Osteoclast regulation of osteoblasts via RANK-RANKL reverse signal transduction in vitro

The treatment of osteoporosis typically inhibits the activity of osteoclasts, which subsequently results in the suppression of bone formation and maintenance, however the underlying mechanism remains to be elucidated. The receptor activator of nuclear factor κ-B ligand (RANKL)-receptor activator of nuclear factor κ-B (RANK) signaling axis is important in the osteoblast regulation of osteoclasts. RANKL surface-bound molecules expressed on T cells stimulate a reverse signaling transduction in order to regulate the T cells, therefore the present study hypothesized that RANKL expressed on osteoblasts may transfer reverse signals to regulate osteoblasts. A series of experiments were designed to test the hypothesis, using MTT, stealth RNA interference, reverse transcription-quantitative polymerase chain reaction, western blot analysis, alkaline phosphatase activity assay and alizarin red staining. The present study observed the role of RANK-RANKL reverse signaling on osteoblasts, regulated by osteoclasts. Osteoblasts were treated with recombinant RANK proteins. The soluble RANK enhanced the mineralization of osteoblasts. When the RANKL was knocked down in the osteoblast, RANK demonstrated a weak osteogenic effect on the RANKL-deficient osteoblast compared with the wild-type osteoblast which served as a control.
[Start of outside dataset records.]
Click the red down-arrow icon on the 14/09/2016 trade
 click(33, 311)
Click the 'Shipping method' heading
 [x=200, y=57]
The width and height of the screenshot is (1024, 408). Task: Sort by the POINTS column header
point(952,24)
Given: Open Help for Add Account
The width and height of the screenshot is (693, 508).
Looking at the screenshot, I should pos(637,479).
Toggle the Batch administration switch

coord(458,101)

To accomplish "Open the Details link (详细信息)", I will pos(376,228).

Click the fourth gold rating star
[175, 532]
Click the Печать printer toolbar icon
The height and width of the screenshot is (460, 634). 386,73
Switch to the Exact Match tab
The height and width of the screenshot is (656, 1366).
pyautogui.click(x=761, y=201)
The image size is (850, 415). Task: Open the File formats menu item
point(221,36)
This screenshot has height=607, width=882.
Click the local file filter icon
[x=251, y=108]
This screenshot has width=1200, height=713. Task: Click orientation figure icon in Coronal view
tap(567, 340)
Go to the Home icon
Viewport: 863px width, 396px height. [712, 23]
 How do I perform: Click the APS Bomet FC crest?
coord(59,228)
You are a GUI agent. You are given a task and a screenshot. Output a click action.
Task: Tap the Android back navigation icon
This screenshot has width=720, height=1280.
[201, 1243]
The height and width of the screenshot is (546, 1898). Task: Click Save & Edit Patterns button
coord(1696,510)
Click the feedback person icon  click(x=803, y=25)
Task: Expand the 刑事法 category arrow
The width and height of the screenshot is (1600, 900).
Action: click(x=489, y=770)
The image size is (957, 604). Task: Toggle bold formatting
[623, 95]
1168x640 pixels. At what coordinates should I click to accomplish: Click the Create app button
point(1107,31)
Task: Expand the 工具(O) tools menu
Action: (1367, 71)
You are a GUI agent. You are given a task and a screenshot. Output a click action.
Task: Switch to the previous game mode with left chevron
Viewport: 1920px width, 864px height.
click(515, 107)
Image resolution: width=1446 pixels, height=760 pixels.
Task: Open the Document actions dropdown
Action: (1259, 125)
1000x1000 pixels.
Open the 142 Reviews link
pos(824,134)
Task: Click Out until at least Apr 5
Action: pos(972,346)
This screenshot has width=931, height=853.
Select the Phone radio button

Addition of soluble RANK activated the p38 mitogen activated protein kinase (MAPK) signaling pathway in the osteoblast and blocking this same pathway in E1 cells reduced the effect of RANK. In the co-culture system of osteoblasts and osteoclasts, p38 MAPK in E1 cells was phosphorylated a short time following co-culture and the phosphorylation then blocked by abundant soluble RANKL. The findings suggested that RANKL expressed on osteoblasts transferred reverse signals from the exterior of the cell to the interior, which regulated the osteoblasts.